The results were revelatory. For the first time, Matt could see engagement scores by venue, by role, by tenure and by employment type. He could identify that one venue had a team that felt strongly supported by their manager while another — just two kilometres away — had team members who felt disconnected and undervalued. The AI comment analysis surfaced themes in hours, not weeks, allowing the operations team to act immediately.
Performance and development
AppleJack introduced structured monthly check-ins for all team members — not just managers. The template was deliberately simple: three questions, five minutes, done. How is your week going? What is one thing we could do better? What do you want to learn next? Notes saved automatically. Goals tracked over time. Calendar sync with Google meant the conversation actually happened.
For the first time, floor staff and kitchen hands had a regular, documented conversation about their experience and their development. The shift from "you are replaceable" to "we are investing in you" was tangible — and the retention data proved it.
Integration with Tanda
AppleJack uses Tanda for rostering, time and attendance and payroll. Prosper integrates with Tanda so employee data syncs automatically. When a new team member is added to Tanda, they appear in Prosper. When someone changes venue, their Prosper profile updates. No double entry, no manual exports, no CSV uploads.
The results
31% reduction in turnover. AppleJack's annual turnover dropped from above 50% to the mid-30s over 18 months — a significant result in an industry where most operators accept high churn as inevitable. For a group of 600, this represents approximately 90 fewer departures per year.
74% engagement score. Organisation-wide engagement sits at 74% favourable — well above the hospitality industry average. The gap between the strongest and weakest venue has narrowed from 28 points to 12, indicating a more consistent experience across the group.
First-90-day attrition down 26%. Structured onboarding and early check-in surveys mean new starters feel supported from day one. First-90-day attrition has steadily declined, with the most significant improvements in venues where managers adopted the monthly check-in framework earliest.

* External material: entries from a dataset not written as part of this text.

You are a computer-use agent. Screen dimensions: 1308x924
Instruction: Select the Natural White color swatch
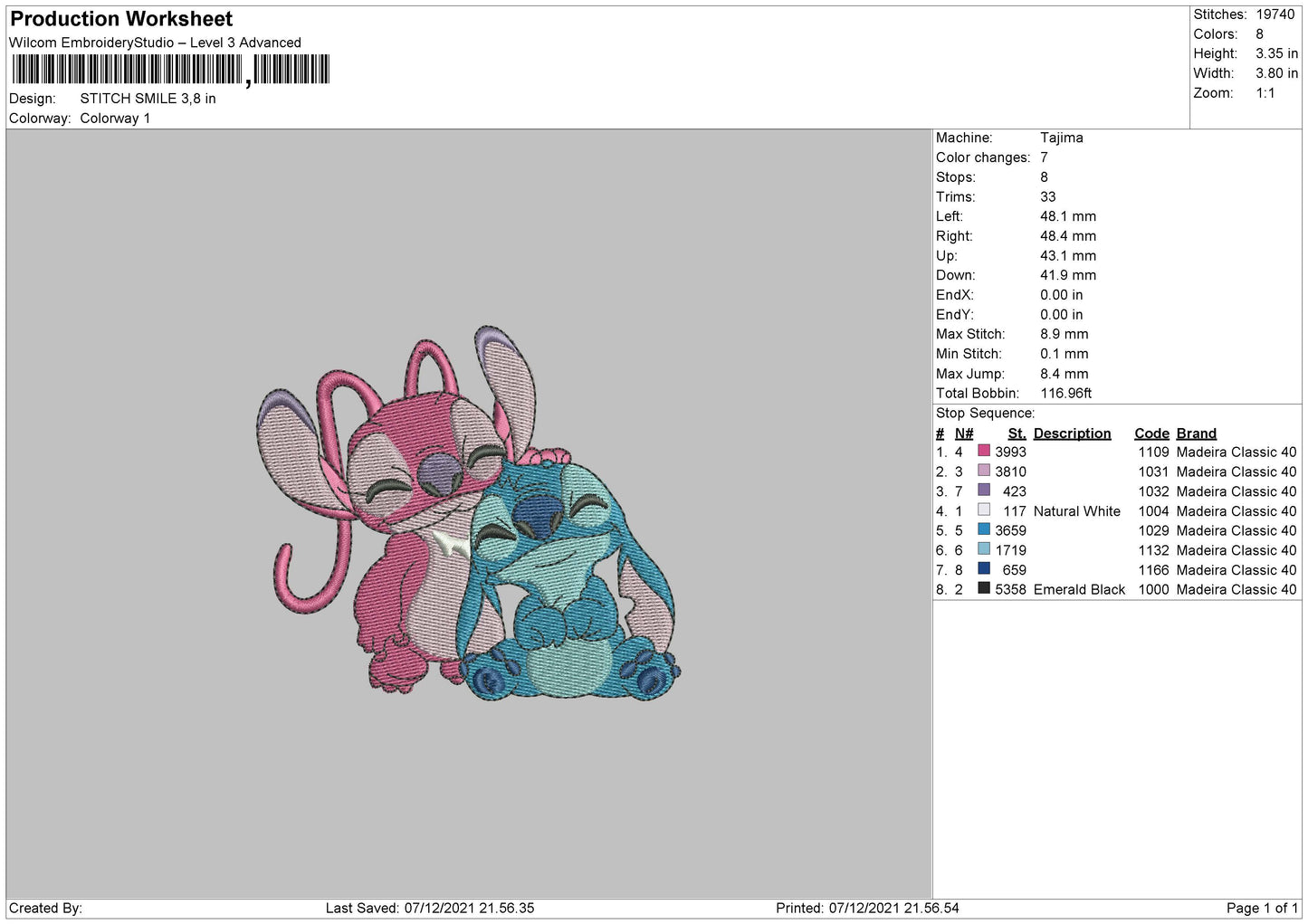tap(984, 510)
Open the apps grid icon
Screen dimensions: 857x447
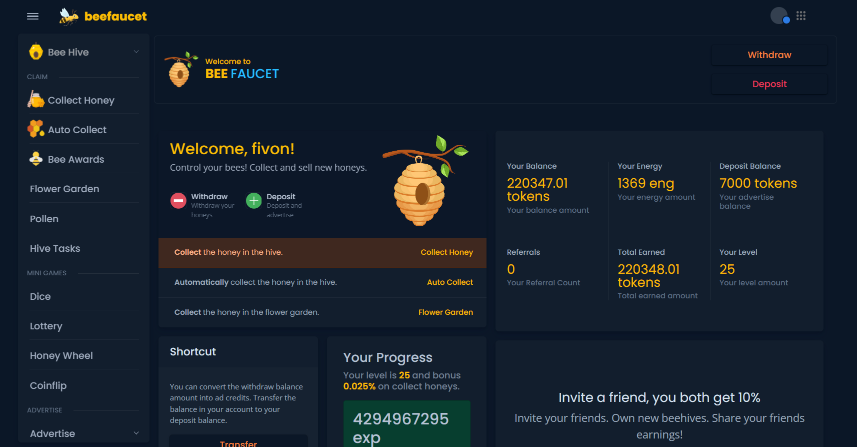pyautogui.click(x=801, y=16)
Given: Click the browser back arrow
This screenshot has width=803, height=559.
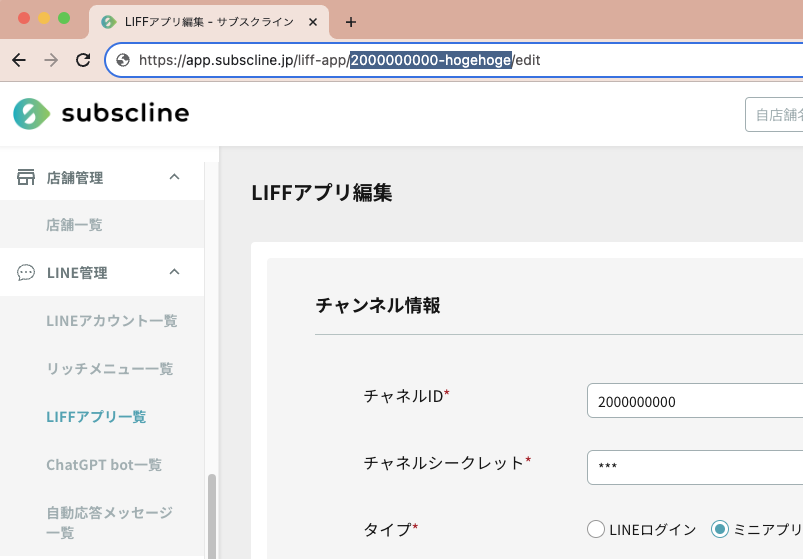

"We tried everything — better pay, free meals, flexible rosters. Nothing moved the needle on retention until we changed the daily experience. Prosper gave us a way to actually connect with our people — not just manage them. Having one app that every team member opens every shift changed the dynamic. Our venue managers now have real data on how their teams feel and a framework for developing people instead of just filling shifts. The engagement scores do not lie — and neither does the turnover number."
— Matt Jenkins, Chief Operating Officer, AppleJack Hospitality
What made the difference
Matt Jenkins is clear about what worked. Starting with the hub and communications — not surveys, not compliance — meant the app launched as something genuinely useful. Team members associated Prosper with getting the information they needed, not being monitored. By the time surveys and performance conversations were introduced, daily usage was already established.
The simplicity mattered too. No email, no laptop, no training session. A phone and a code. In hospitality, if a tool takes more than 30 seconds to access, it will not be used. Prosper understood that from the start.
And the integration with Tanda meant that Matt's operations team did not have to maintain two separate systems. Data flowed. People appeared. Nothing fell through the cracks.